Other Pathology

There is increased incidence of adenocarcinoma in:

— familial adenomatous polyposis coli, particularly periampullary related to duodenal adenomas. It is a significant cause of mortality in FAPC

— hereditary non-polyposis colon cancer

— Peutz-Jegher's polyposis (beware epithelial misplacement/pseudo-invasion); rare

— coeliac disease

— Meckel's diverticulum: rare—also carcinoid tumour, GIST, leiomyosarcoma

Coeliac disease/ulcerative jejunitis/gluten-induced intestinal or enteropathy-associated T cell lymphoma (EATCL): change in or lack of responsiveness to a gluten-free diet or presentation as an ulcerative/ perforated jejunitis or an abdominal mass in an older patient can indicate onset of EATCL. Stricture—carcinoid, metastases. Intussusception—carcinoid, lymphoma.
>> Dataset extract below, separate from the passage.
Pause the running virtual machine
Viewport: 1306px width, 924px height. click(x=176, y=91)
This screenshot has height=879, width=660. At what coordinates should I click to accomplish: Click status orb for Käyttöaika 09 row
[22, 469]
Multifocal—carcinoid, lymphoma, malignant melanoma, metastases. Meckel's diverticulum—carcinoid, adenocarcinoma, leiomyomatous tumours.

Immunophenotype

Small bowel adenocarcinoma is CAM5.2, AE1/AE3, CEA, CK20, CDX-2 positive. About 50% are also CK7 positive.

Prognosis

Small bowel adenocarcinoma is unusual, being 50 times less common than large bowel carcinoma. Seventy percent occur in the duodenum, particularly the periampullary region. Presentation is late due to the fluid content of the bowel. Many patients already have transmural spread and lymph node metastases and the majority subsequently die from their disease. Five-year survival rates are approximately 10-20% with the most important prognostic indicator being depth of spread or stage of disease. Surgical resection is the treatment of choice.